When Should You Move Beyond Grow, Cook, and Preserve?

So let’s say you have growing, cooking and preserving down, how do you start the more advanced self reliance skills? Those skills I just mentioned: building structures your family needs, practicing natural medicine and then making other necessities.

  1. I want to point out that these skills are not advanced skills in an of themselves, but I mean completely relying on yourself for these things. In other words, your skills in these areas are so good that you might be considered an artisan or a craftsman.
  2. Don’t wait until you have the other skills down completely because you’ll never have gardening, cooking and preserving down perfectly. If you’re interested in sewing or woodworking take it up, now.
  3. Try to find a community with people who like to do and practice these skills.
    Set some goals to finish certain projects by certain dates.

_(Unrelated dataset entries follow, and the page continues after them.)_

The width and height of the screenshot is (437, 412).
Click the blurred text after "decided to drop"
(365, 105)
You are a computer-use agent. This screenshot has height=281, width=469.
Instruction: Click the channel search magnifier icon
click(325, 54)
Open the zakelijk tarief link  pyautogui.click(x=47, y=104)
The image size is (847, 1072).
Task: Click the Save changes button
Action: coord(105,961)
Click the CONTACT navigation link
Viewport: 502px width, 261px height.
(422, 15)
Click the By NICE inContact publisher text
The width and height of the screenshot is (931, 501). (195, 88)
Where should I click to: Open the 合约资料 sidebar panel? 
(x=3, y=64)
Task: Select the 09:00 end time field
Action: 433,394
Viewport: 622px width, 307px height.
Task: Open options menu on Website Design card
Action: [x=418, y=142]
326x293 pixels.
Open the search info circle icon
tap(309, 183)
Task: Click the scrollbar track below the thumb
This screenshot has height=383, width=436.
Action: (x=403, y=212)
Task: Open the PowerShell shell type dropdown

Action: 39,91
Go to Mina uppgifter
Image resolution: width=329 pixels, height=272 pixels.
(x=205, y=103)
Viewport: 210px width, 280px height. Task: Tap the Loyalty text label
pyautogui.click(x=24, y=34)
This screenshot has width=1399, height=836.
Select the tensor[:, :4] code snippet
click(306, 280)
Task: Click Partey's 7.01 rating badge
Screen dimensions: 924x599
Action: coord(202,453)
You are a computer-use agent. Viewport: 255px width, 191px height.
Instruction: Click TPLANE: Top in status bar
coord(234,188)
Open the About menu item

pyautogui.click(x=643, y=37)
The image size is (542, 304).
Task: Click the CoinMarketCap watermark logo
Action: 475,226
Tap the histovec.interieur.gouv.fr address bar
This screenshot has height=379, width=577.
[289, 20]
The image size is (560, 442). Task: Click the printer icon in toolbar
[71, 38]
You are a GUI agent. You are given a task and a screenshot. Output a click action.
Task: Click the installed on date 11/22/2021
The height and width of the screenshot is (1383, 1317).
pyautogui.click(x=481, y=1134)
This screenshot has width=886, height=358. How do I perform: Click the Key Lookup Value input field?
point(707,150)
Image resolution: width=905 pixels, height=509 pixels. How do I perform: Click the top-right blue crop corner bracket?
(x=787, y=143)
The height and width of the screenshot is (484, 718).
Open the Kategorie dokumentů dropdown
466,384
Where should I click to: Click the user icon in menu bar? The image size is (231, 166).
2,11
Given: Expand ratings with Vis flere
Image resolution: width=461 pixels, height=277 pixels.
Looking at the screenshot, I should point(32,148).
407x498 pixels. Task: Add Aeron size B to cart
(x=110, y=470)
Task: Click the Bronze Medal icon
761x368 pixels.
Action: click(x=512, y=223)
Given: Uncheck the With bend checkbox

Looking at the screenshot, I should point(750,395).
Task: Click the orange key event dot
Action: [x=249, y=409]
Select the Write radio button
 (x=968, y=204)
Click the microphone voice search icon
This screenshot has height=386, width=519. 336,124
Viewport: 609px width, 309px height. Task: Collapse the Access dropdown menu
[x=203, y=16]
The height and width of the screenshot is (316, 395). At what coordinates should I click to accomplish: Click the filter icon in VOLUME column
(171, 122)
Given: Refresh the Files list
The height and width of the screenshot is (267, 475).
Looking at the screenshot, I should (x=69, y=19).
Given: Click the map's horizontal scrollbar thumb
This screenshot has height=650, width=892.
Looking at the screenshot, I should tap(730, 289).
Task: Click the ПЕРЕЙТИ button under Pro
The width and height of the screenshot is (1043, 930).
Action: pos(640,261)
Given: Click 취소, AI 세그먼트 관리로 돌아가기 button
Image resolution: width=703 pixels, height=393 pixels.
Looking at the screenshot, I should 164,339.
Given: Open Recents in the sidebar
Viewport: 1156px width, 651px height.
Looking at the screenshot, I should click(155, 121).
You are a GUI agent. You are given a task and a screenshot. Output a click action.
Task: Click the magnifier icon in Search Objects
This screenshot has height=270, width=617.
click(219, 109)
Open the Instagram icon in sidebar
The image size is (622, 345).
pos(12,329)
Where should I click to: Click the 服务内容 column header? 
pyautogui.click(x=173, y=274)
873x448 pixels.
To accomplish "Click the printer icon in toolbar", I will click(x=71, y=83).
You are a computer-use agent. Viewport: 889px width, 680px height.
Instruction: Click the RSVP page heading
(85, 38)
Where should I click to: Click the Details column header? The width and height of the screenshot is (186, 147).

If you have a due date you’re more likely to get that project done!

It Doesn’t Have To Be All Or Nothing

A lot of people think that once they have learned a self reliant skill that they must do it the rest of their lives. This is simply not true, everyone has different seasons in life. However, once you’ve learned a skill you know it forever (or can easily review it).

Maybe you have 3 kids under 5 and it’s not the best time to take up gardening. Maybe it’s a good time for you to make some food from scratch or a great time to sew some clothes. Embrace whatever season of life you’re in and work with it.

You don’t have to do every self reliance skill at the same time to be self reliant.

Final Thoughts

Creating a self reliant sustainable lifestyle:

  • Can give you a great sense of accomplishment.
  • Is not that hard to obtain. Anyone can be self reliant–it’s not rocket science.
  • You’ll have a better chance of success if you take advantage of communities and free resources like Seed To Pantry School.
  • Remembering that being self reliant is about taking care of yourself so you can help others when they need you.